時間を有効に使う人と、そうでない人とは何が違うのでしょうか。「重要性」と「緊急性」に関して物事には四つの組み合わせがあると聞きました。緊急で重要なこと、緊急で重要でないこと、緊急ではないが重要なこと、緊急でも重要でもないことの四つです。第一の緊急で重要なことに関しては、ほとんどの人がまちがいなく実行するでしょう。間違いやすいのが、第二と第三の優先順序です。多くの場合、緊急であるゆえに重要でもないことに大きな時間をさき、緊急ではないが重要なことをおこなう時間を失ってしまうのです。時間を有効に使う人は、緊急ではないが重要なことに最も大きな注意をはらうというのが、時間の有効な用い方の結論です。
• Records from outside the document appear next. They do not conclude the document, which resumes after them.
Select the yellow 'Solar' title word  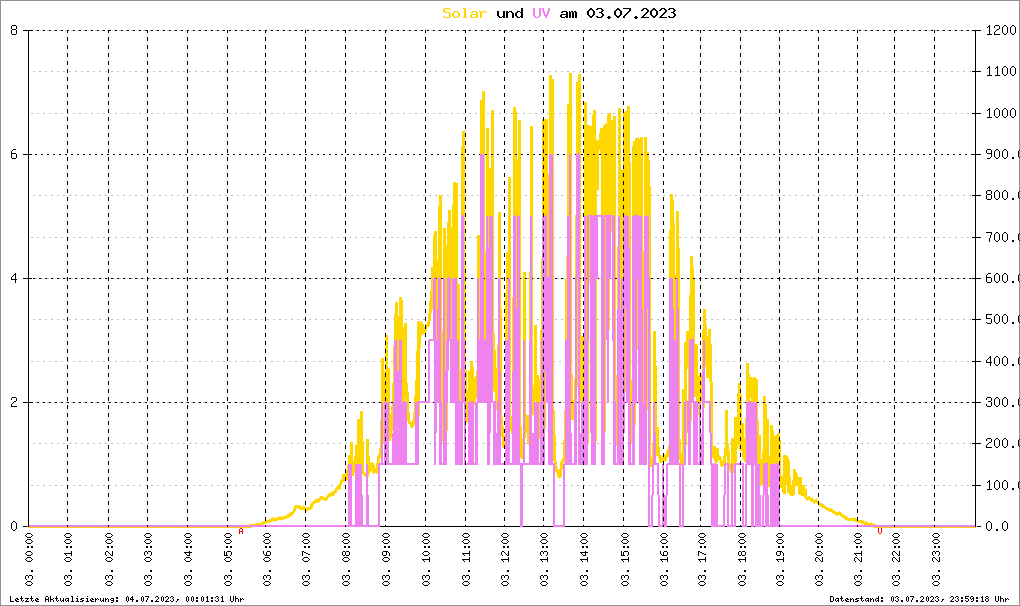click(x=465, y=13)
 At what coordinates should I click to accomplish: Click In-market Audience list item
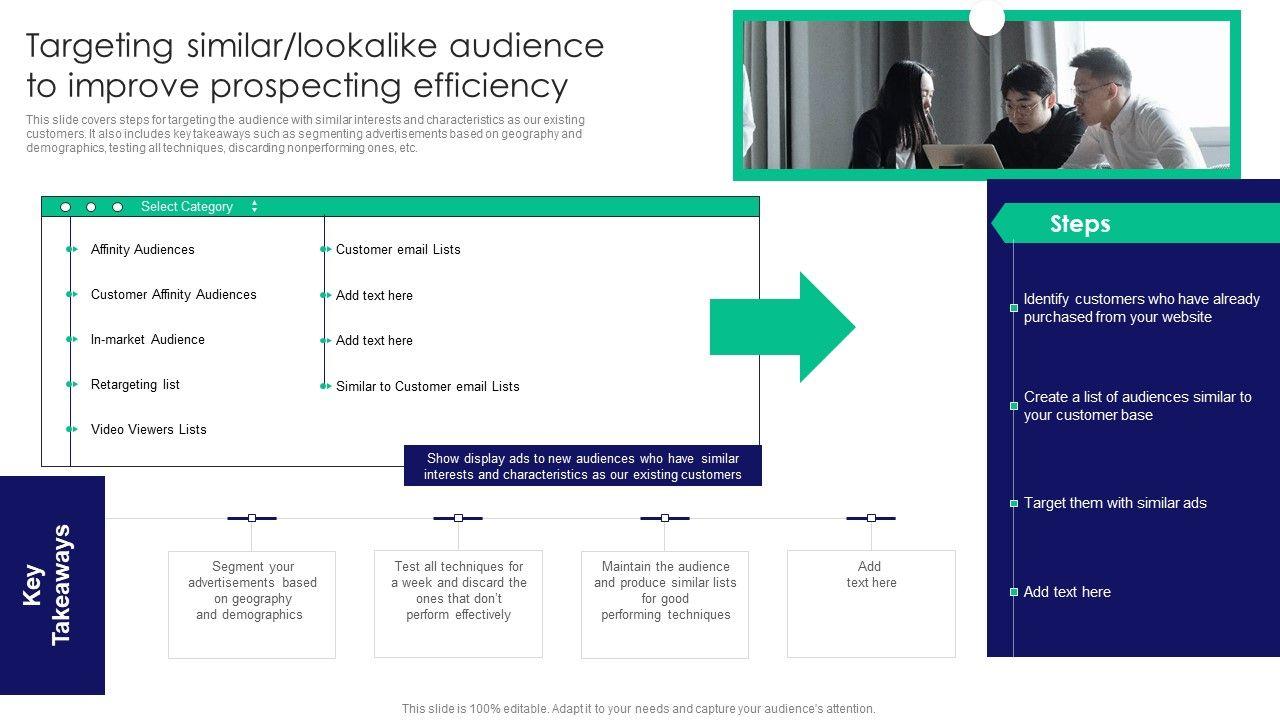click(x=147, y=339)
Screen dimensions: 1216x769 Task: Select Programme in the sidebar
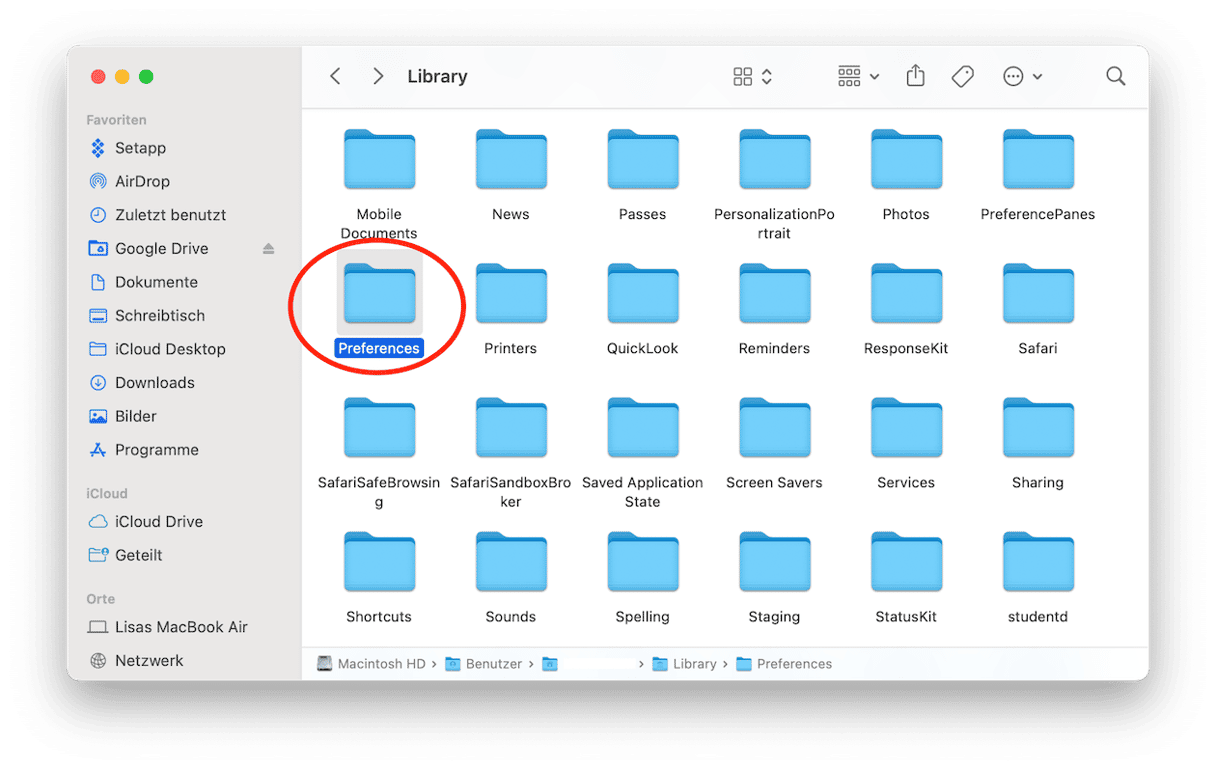click(156, 449)
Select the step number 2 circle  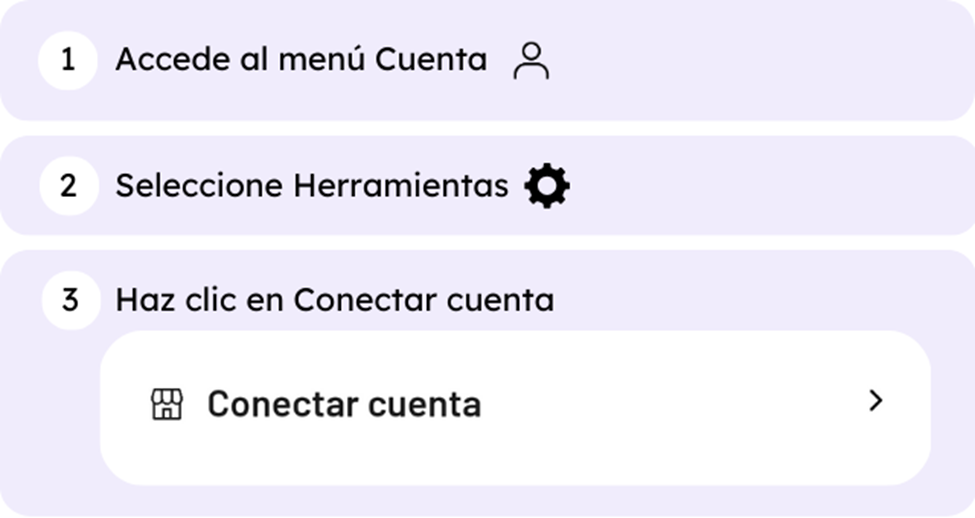[69, 185]
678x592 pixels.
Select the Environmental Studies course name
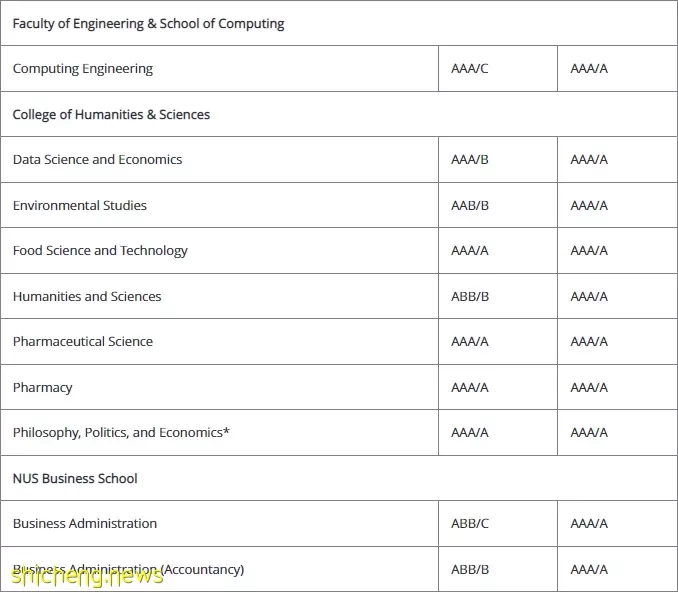80,205
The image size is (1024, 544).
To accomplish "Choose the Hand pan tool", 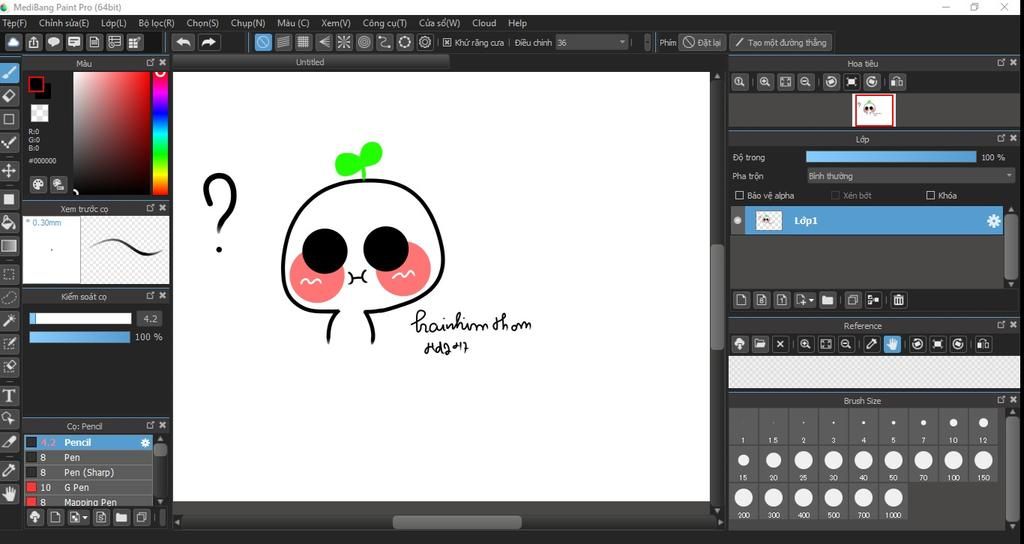I will click(9, 494).
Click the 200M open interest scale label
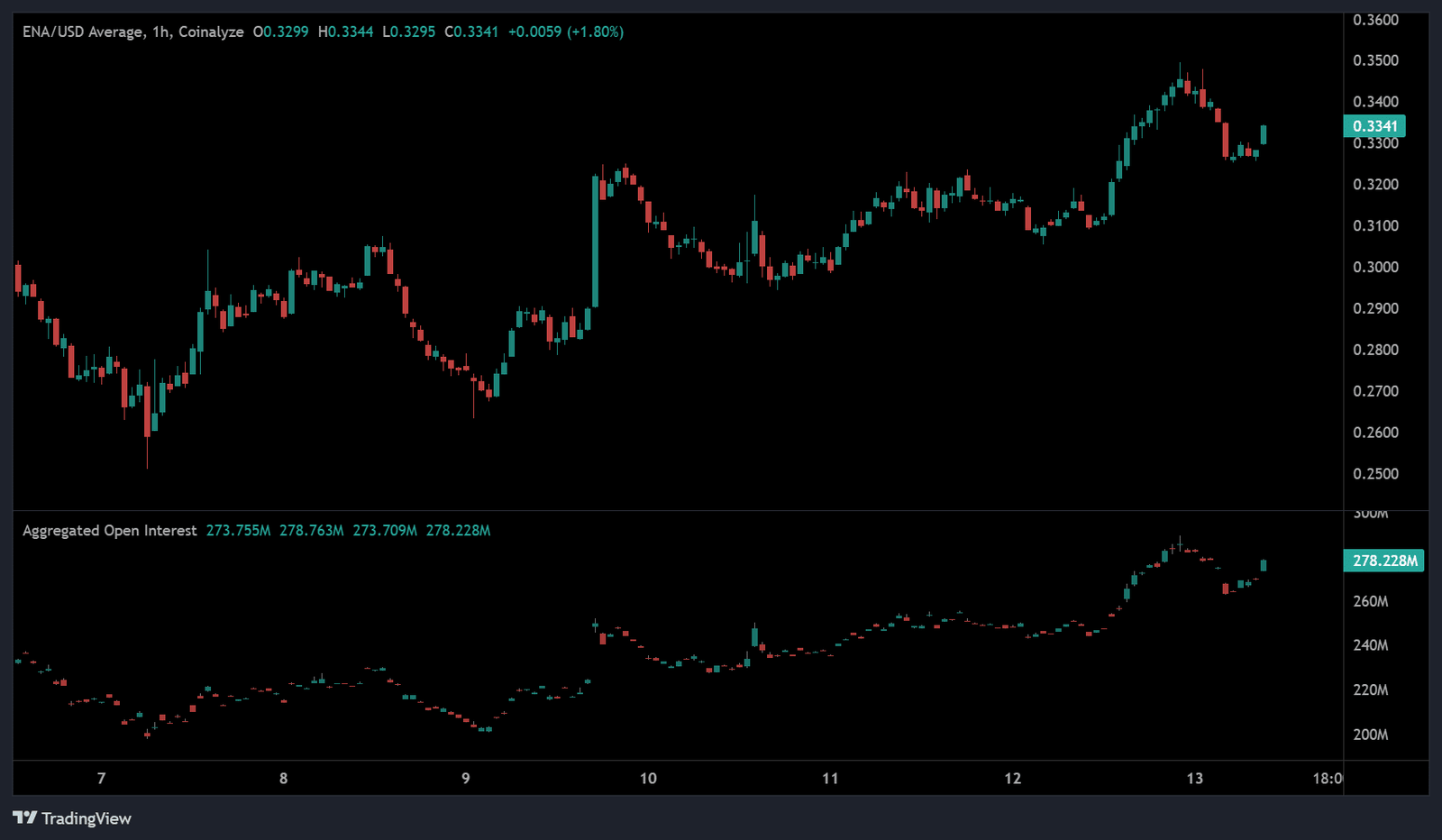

 もし弟子たちが、私の子供のころのように「あとで」と言っていたらどうなったでしょうか。それまで時々イエス様と出会っていたようですから、「また今度会ったときにしよう」と思っても不思議はありません。周りの人は、そのようにすすめたのかも知れません。しかし、彼らは「すぐに」従ったと記されています。「太陽はまた上るでしょう」は単なる予想ではありませんが、「また機会があるでしょう」は予想にすぎません。太陽は明日も確かに上るのですが、息をしている私の上にまた上るかどうかははっきりとは分からないのです。聖書には、自分の都合で大切な決心を遅らせることへの警告がたくさんあります。「まず父を葬りに行かせてください」と言った律法学者(マタイ8:18~22)の話。王子の婚宴のたとえ話(22:1~14)、等など。主イエスが四人を召されたのは、一日の働きを終えた休憩時間ではなく、漁の真っ最中であったり、明日の漁に備えて網の手入れをしている忙しい時間であったのは偶然ではないでしょう。「網をうっている」「網を捨てて」「網の手入れをしている」など、聖書が何度も細かいことを記しているときは、何か重要な意味があると考えるべきです。網は、歴史と世界を変えるような重大な仕事の働き人としてふさわしいかどうかのテストの一つであったのです。イエスはガリラヤ湖畔のロマンチックな散歩にではなく、苦しみや悲しみの伴う弟子の道へと招いておられたのですから。
 
 価値ある選択をした
 使用済みのはがきや大人がビー玉を捨てるのは困難ではありません。しかし、大切なものをただちに捨てるのは容易ではありません。キリストはいつもそのような大選択を求められるのではありません。また、驚かすためにただ無意味に人を試すようなこともなさいません。より価値のある選択をせよ、と言っておられるだけなのです。ペトロとアンデレは「わたしについてきなさい。人間をとる漁師にしよう」という言葉に従いました。ヤコブとヨハネの場合は、招きの言葉がありませんが、同じ言葉が省略されていたのだと思います。
 最初の弟子たちは、衝動的にむやみに従ったのではなく、より価値のある指導者と、より価値のある人生を選択したのです。彼らは事実、世界の歴史を変えるような大きな働きをしたのです。ガリラヤの漁師として人生を終えるのとは何という大きな違いでしょうか。どちらになるかは、「わたしについてきなさい」という言葉に、ついていくのかついていかないかの選択にかかっていたのです。彼らは多くの人々の魂をとらえ、多くの悲しむ魂を慰め励まし、人をとる漁師となりました。もちろん、この時点でそのような深い洞察があったと考えるのは困難です。彼らはただ、より質の高い生き方を選ぶ心の用意があったのだと思います。そのためには、これまでしていたこと、これまで大切だと思っていたことを犠牲にすることができたのです。そして、普通はそれが簡単ではないのです。
 
 結論
 弟子たちの選択は、単なる弟子たちの選択ではありません。キリストの恵み深い招きに対する、弟子たちの選択であるのです。二つの関係を合理的に説明するのは困難です。しかし、この二つが出会うときにすばらしいことが起こり、そうでないときは何も起こらないのです。ルターは初めから大きいことをしてやろうと思って、ウッテンベルク城内の教会の門に一枚の紙を掲示したのではありませんでした。神からの一つひとつの小さな招きと良心の声に、忠実に歩もうとしただけなのだと思います。
  何か大きな出来事によって人生が決まっていくかのように感じるかもしれません。確かにそれもあるでしょうが、より多くの場合、人生はむしろ小さく地味な出来事の連続です。その一つひとつにどのように対応し何を選択していくかが決定的に重要なのです。いまは主イエス・キリストの体は地上にありません。それでは「わたしについてきなさい」とはどういう意味になるのでしょうか。天におられるキリストに「従う」とは、どういう意味なの何でしょうか。もちろん、キリストのことばに従うことです。12弟子が主イエスのうしろをついていったように、他のことばの後ではなく、主イエスのことばの後をついていくことです。自分の都合や自分の考え、この世の考えや親の考えの後でもありません。それが私たちにとって、網、舟、父を捨ててキリストに従うことであるのです。主イエスが地上を去った後も、弟子たちが従っていたように。